Collection entries
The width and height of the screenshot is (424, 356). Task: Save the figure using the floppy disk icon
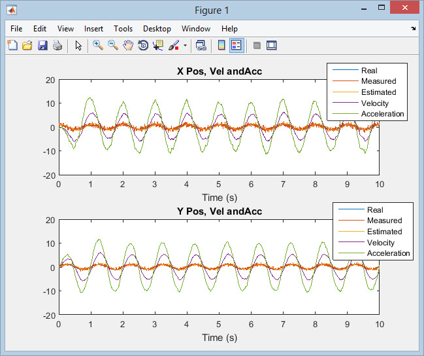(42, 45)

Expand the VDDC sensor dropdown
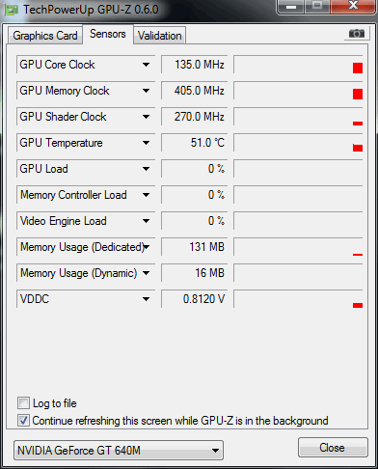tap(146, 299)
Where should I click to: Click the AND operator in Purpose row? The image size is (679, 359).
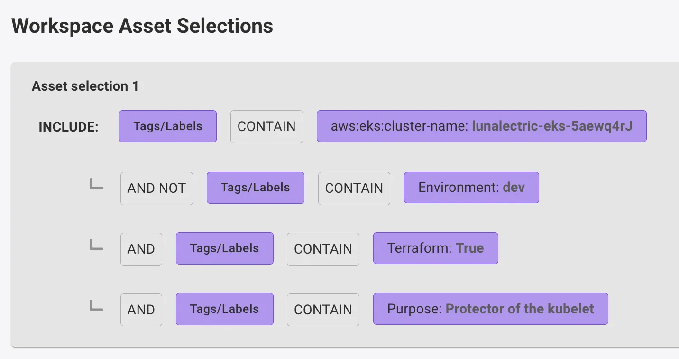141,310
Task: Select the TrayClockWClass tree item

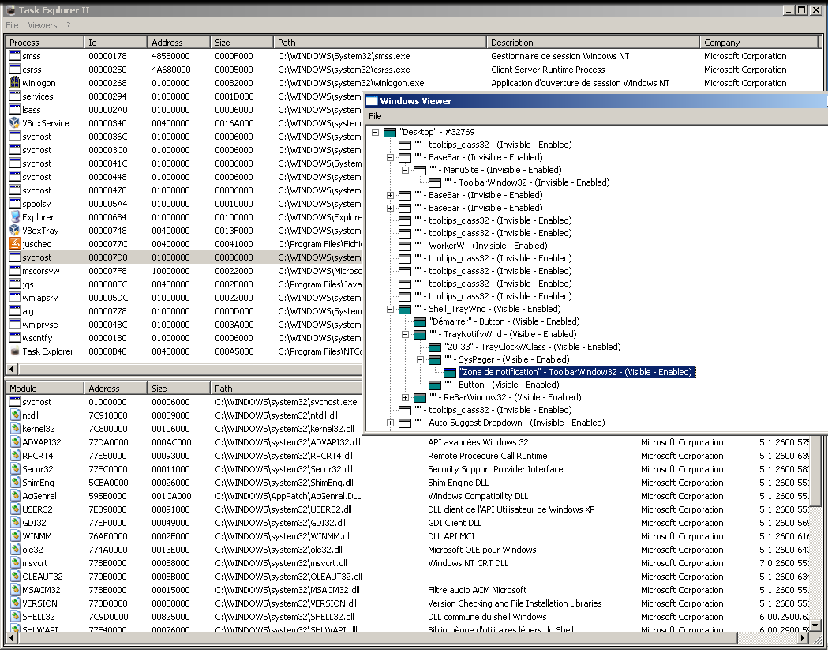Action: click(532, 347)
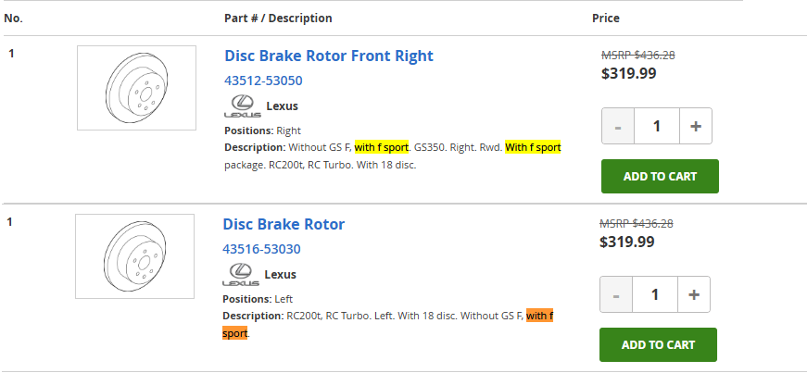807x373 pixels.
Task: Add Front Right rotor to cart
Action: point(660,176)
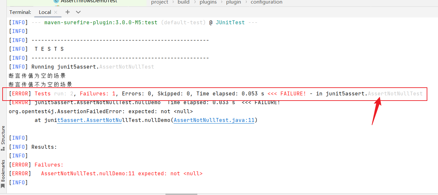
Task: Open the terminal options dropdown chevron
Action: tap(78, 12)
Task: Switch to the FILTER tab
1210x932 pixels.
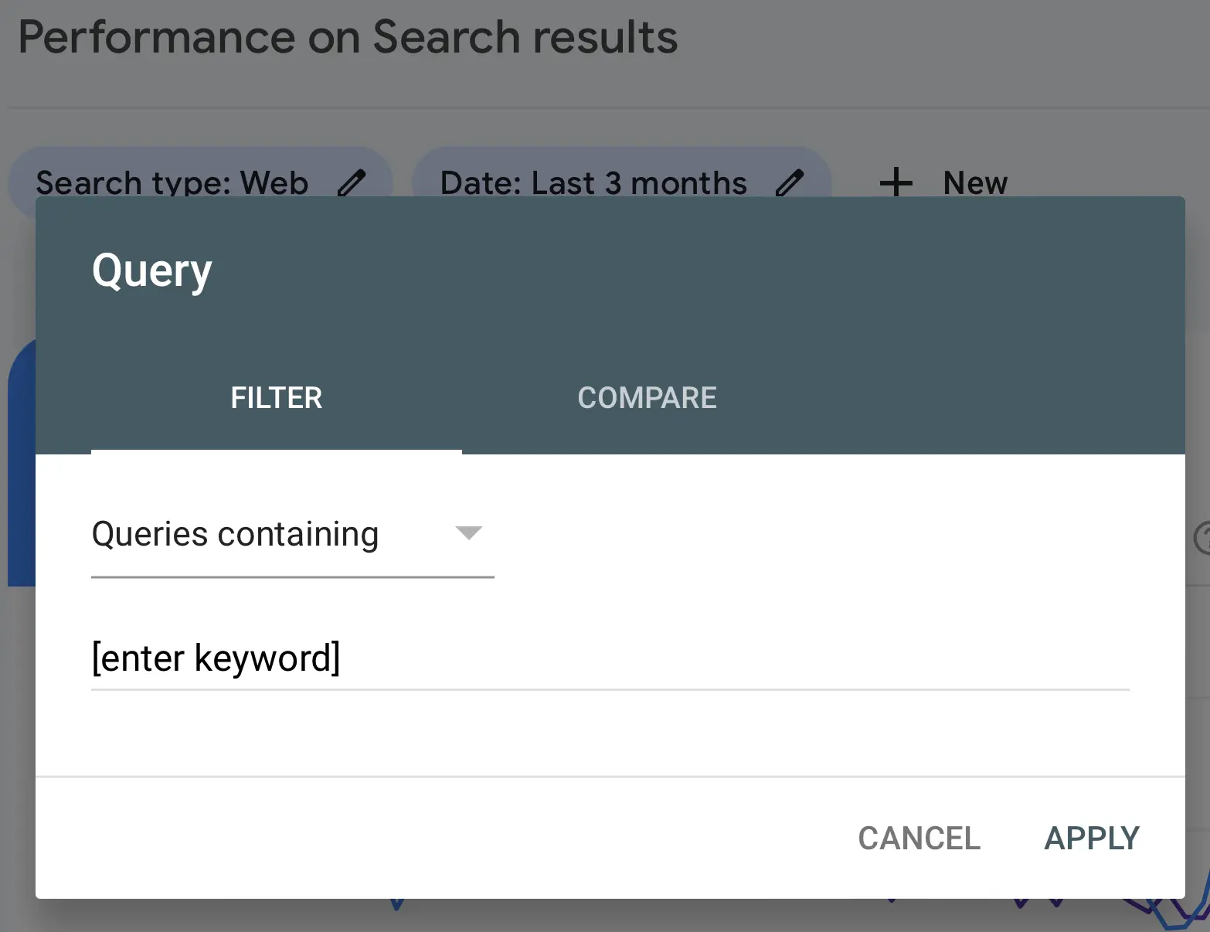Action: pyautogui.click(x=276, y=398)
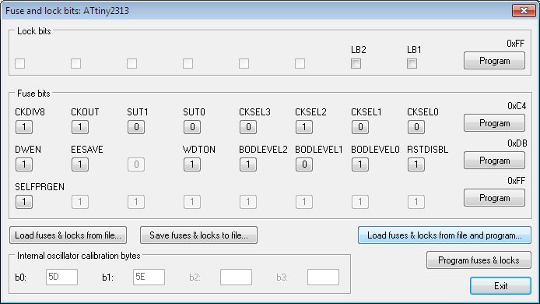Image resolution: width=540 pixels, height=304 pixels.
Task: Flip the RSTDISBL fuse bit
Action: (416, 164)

__The task__.
No pictures should appear; only the lines from the first line of the records through the line with "Task: Switch to the FILTER tab", both included, are to be restated word for word.

__Output of the exercise__.
The width and height of the screenshot is (424, 356). Task: Save the figure using the floppy disk icon
(42, 45)

Expand the VDDC sensor dropdown
tap(146, 299)
Where should I click to: Click the AND operator in Purpose row? The image size is (679, 359).
141,310
Task: Select the TrayClockWClass tree item

Action: click(532, 347)
807x373 pixels.
Task: Add Front Right rotor to cart
Action: point(660,176)
Task: Open the terminal options dropdown chevron
Action: tap(78, 12)
Task: Switch to the FILTER tab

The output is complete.